On Mon, 2008-11-17 at 10:33 -0800, Nathaniel Smith wrote:
> On Mon, Nov 17, 2008 at 8:01 AM, laurent <[EMAIL PROTECTED]> wrote:
> > On Sun, 2008-11-16 at 22:25 -0800, Nathaniel Smith wrote:
[...]
> 
> >> who uses rpy without numpy?
> >
> > The R-to-numpy bridge is (officially) working.
> > (The other way around is not sorted out - I'd like to have that at the
> > lower level -rpy2.rinterface- as well).
> 
> That seems logical, but thinking about it I'm not sure what exactly it
> would entail -- SexpVector already does accept ndarray's just fine
> (only 1-dimensional ones, but R vectors are always 1-dimensional
> anyway, so that seems reasonable).  The things my patch actually adds
> are just teaching py2ri to use SexpVector's in this case, and to do
> some extra dispatching through r["array"] and r["data.frame"] where
> appropriate.

Yes, I have briefly seen that you are doing it at the rpy2.robjects
level. That's certainly a good way to go when wanting to offer such
capability.

Regarding SexpVector accepting numpy's one-dimensional arrays, that's
because anything that provides the sequence protocol is accepted by the
constructor. 

A potential drawback of the approach is that there is copying of the
data from Python/numpy to the embedded R process (and that can be a
significant penalty on performances when working with large(r) data
sets), and I hoped I could avoid that.

I am also aware that there is already copying when creating R vectors
from array.array instances anyway, and the benefit of having something
working at the rpy2.robjects level right now is looking greater than me
fussing about an hypothetical perfect solution. It is also always
possible to copy any voluminous numpy object to R once, then delete that
numpy object and recreate one from the R object (making both point to
the same underlying data).

> 
> > It is currently possible to create vector/array structures in R and use
> > them with numpy.
> 
> I know -- it's very slick.
> 
> >> The patch does not introduce any dependency on numpy, is against
> >> current trunk,
> >
> > That's fine, trunk is currently 2.1-dev.
> > 2.0.x is already in a branch.
> 
> I noticed that, but wasn't sure what your stable branch policy was --

I am not sure myself ;-)
I was thinking that rpy2-2.0.x would only know bug fixes...
that's the theory, as I am still finding annoying little obvious design
problems at 2.0.0-release candidate, but I'd like to keep as close to it
as I can.

The patch does not seem to be changing much of the existing API, and
will certainly be something good to have in 2.0.x.

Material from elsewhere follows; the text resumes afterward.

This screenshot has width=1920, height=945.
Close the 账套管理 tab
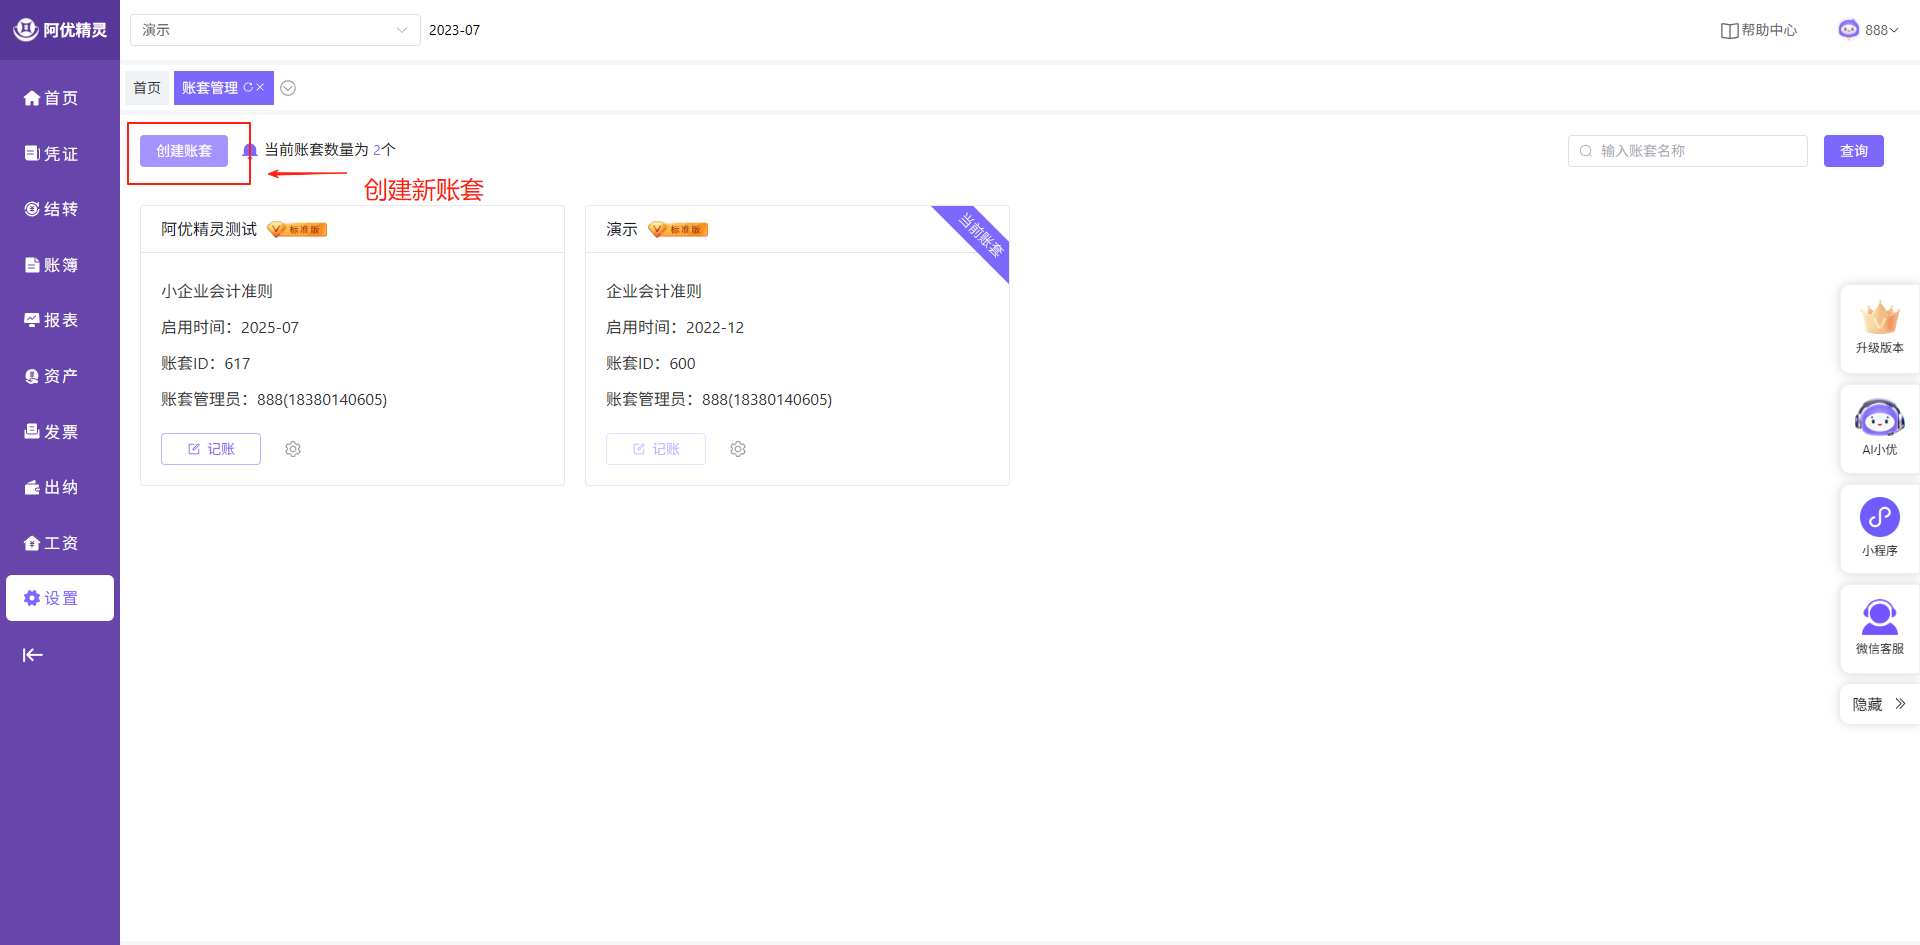tap(261, 88)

> I'm happy to backport to the branch as well, if that's preferred.  (I
> suspect the patch will just apply as is.)

Very likely it will (I don't think I started modifying rpy2.robjects in
the trunk yet).

> > I'd like to review the patch before inclusion (hopefully next week-end).
> 
> Thanks.

Well, thanks for the patch and the thought-provoking intervention.